Blue Guide London, Daniel Defoe and the Plague Year

The first edition of Blue Guide London was published in 1918, the year of the Spanish Flu. Work on the 19th edition was supposed to be completed in 2020, the year of Covid-19. But the measures introduced to contain the spread of the virus have brought research to a temporary halt. Curiously, the last place we revisited before lockdown was Aldgate, the parish where “H.F.”, the narrator of Daniel Defoe’s Journal of the Plague Year, was a resident. Though a fictional account, Defoe’s Journal is based heavily on fact, as supplied by observation, experience and survivors’ stories. Defoe himself knew Aldgate well. He was married in its church, which features more than once in the Journal. He describes the great plague pit that was dug in its churchyard—“a terrible pit it was”—and he also recounts an incident in the church itself:

Once, on a public day, whether a Sabbath-day or not I do not remember, in Aldgate Church, in a pew full of people, on a sudden one fancied she smelt an ill smell. Immediately she fancies the plague was in the pew, whispers her notion or suspicion to the next, then rises and goes out of the pew. It immediately took with the next, and so to them all; and every one of them, and of the two or three adjoining pews, got up and went out of the church.

Blue Guide London’s description of Aldgate reads as follows:

Busy Houndsditch, dominated by the catenary curve of the ‘Can of Ham’ Tower (Foggo Associates, 2019), follows the course of the old moat outside London’s city wall. At the the south end of it is the bright blue St Botolph Building (Grimshaw Architects, 2011), in whose glossy panels is reflected the now diminished-in-stature spire of the church of St Botolph-without-Aldgate, which stands on Aldgate Square. The square marks the site of the Aldgate, or ‘old gate’, which guarded the road out of London to the east. A ‘draught on Aldgate Pump’ (which still stands at the junction of Fenchurch St and Leadenhall St) was once a cant expression for a worthless bill. Geoffrey Chaucer leased the house above the Aldgate from the City of London in 1374. Overlooking Aldgate Square to the west is a handsome Primary School, founded in 1710 by the charitable alderman Sir John Cass (d. 1718). On the annual Founder’s Day (20th Feb), children and guests wear a red feather in honour of Cass, who suffered a fatal haemorrhage whilst writing the will by which he funded the school, staining his white goose quill red with blood. The Founder’s Day parade includes a sermon in St Botolph’s.
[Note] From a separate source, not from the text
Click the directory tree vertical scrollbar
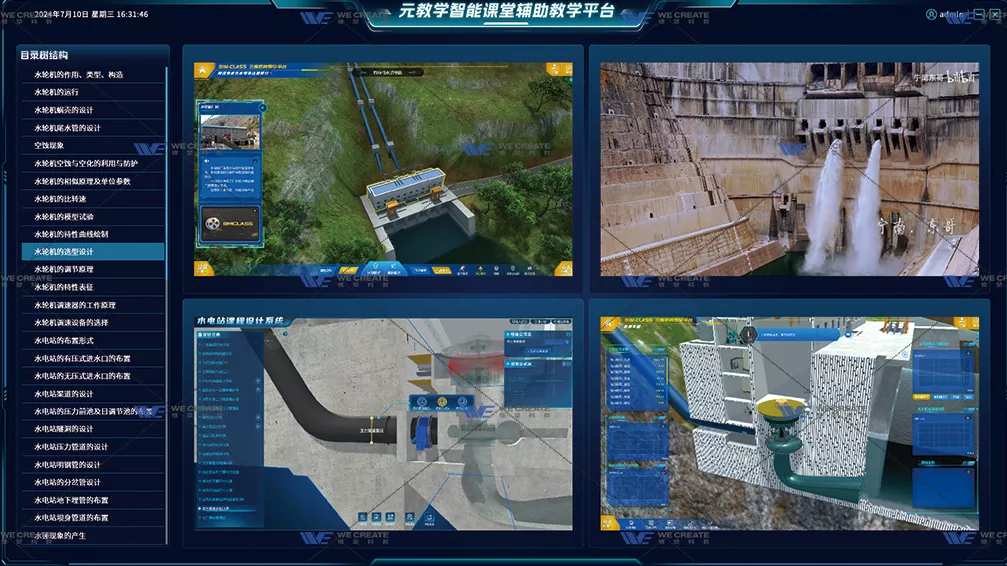Viewport: 1007px width, 566px height. click(x=166, y=173)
The church has a long history. The first chapel or oratory was built here over 1,000 years ago, outside the old City gate so that travellers could pray on arrival and departure (Botolph is the patron saint of wayfarers; relics of his were kept at churches dedicated to him at each of the London city gates). The current building is by George Dance the Elder (1744) with an interior by John Francis Bentley (1888–95). In the octagonal vestibule is a memorial to Robert Dow (d. 1612), a benefactor, with anxious-looking portrait bust, his arms clamped upon a complacently grinning skull. Daniel Defoe was married here in 1683. Thomas Bray, founder of the SPCK and SPG, was vicar here from 1708–22. Jeremy Bentham was christened here in 1747. William Symington, pioneer of steam navigation who built the Charlotte Dundas, died here ‘in want’ in 1831 and is buried here (tablet on the west wall). Built into the perimeter wall of the churchyard is an old Metropolitan Drinking Fountain of 1906, with the iron cup still attached by a chain.  

So far, so good. But there are other Defoe references we could add, marked on the map below.
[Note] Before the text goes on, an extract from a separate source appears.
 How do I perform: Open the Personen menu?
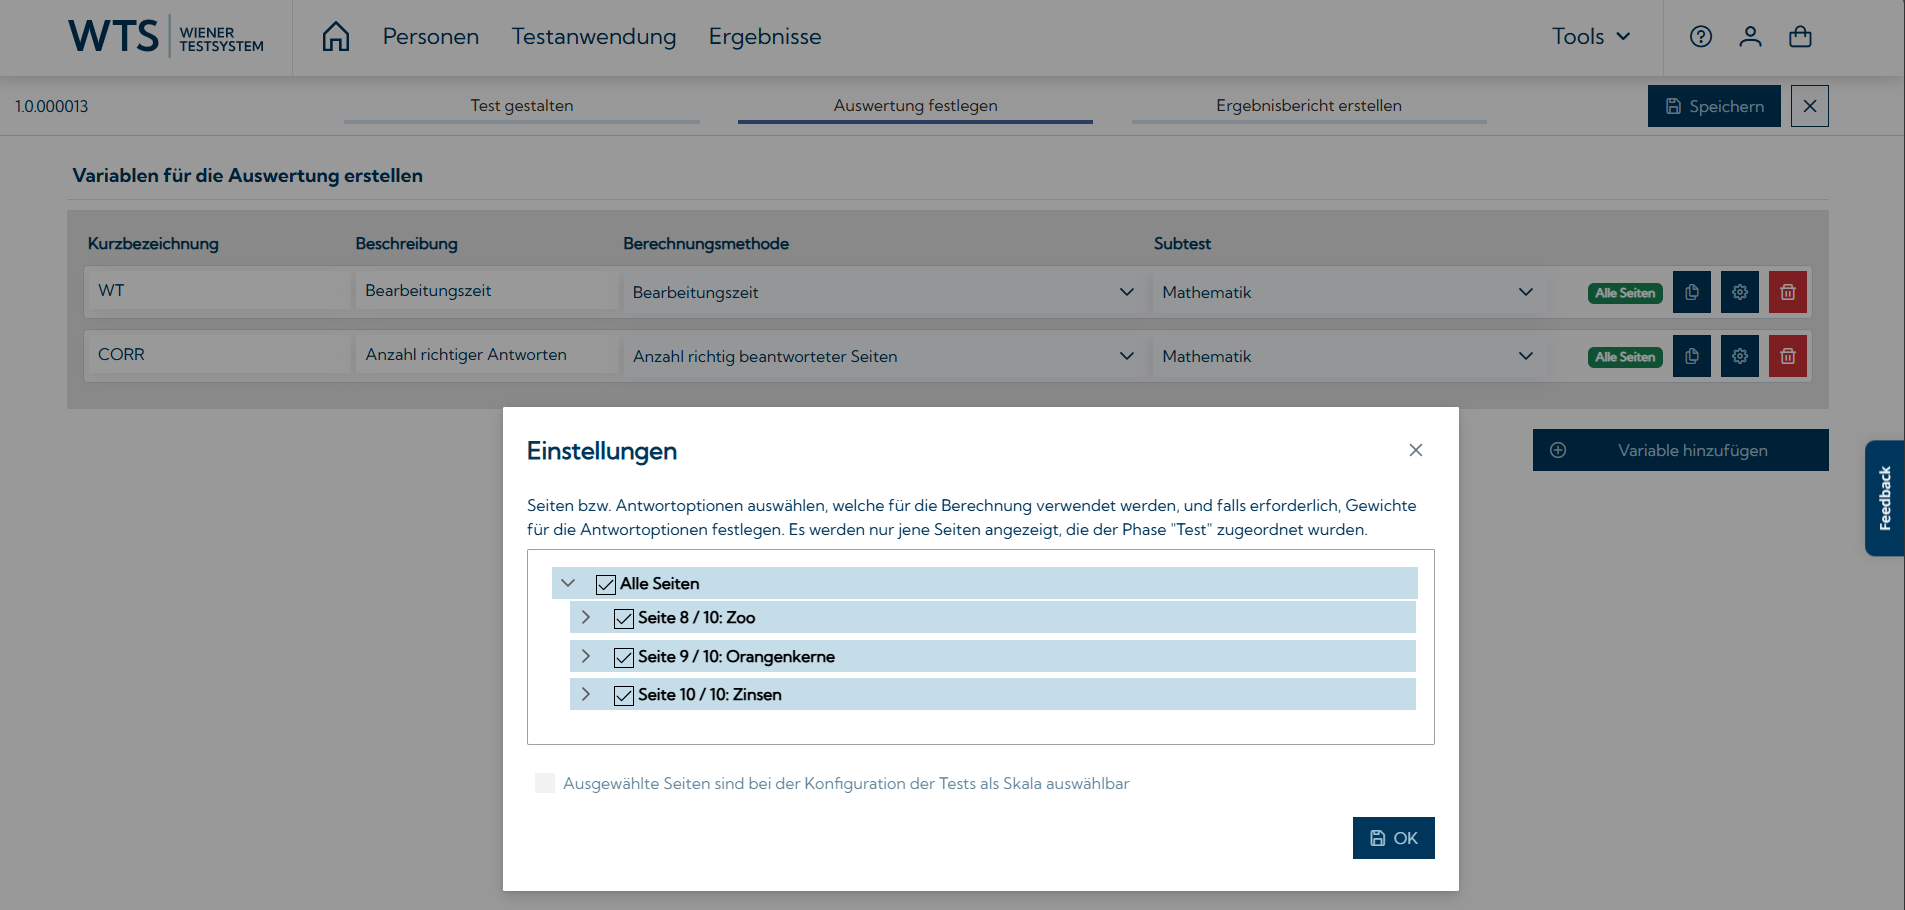[430, 37]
Map extract from Blue Guide London 18th ed.

Beyond Aldgate Square, among massive new office blocks and thundering traffic, the ancient Hoop and Grapes pub (1) on the corner of Mansell St shows the former scale of the buildings that once stood here. Its foundations go back to the 13th century: Defoe would certainly have known it, although he chooses instead to mention two other taverns in his Journal of the Plague Year. One of them, no longer extant but which stood just to the west of the Hoop and Grapes, is the Three Nuns Inn (2), close to the entrance to the street known as Minories (3) (whose name comes from those same nuns, the Franciscan Sorores Minores, or Minoresses). It was from this end of Minories, while standing in St Botolph’s churchyard, that H.F. saw torches approaching. They were lighting a dead-cart bringing bodies to the pit, and accompanying it was a man, mourning his wife and children. Defoe describes how, overcome by grief, he is taken to the Pie Tavern at the end of Houndsditch (4), where he is mocked by a group of drunk and insensitive “plague deniers”, who end up themselves being carried off by the pestilence. And the dwelling place of H.F. himself is given with some accuracy: “I lived without Aldgate, about midway between Aldgate Church and Whitechappel Bars, on the left hand or north side of the street.” Just about where Aldgate Tube Station (5) is now, in other words.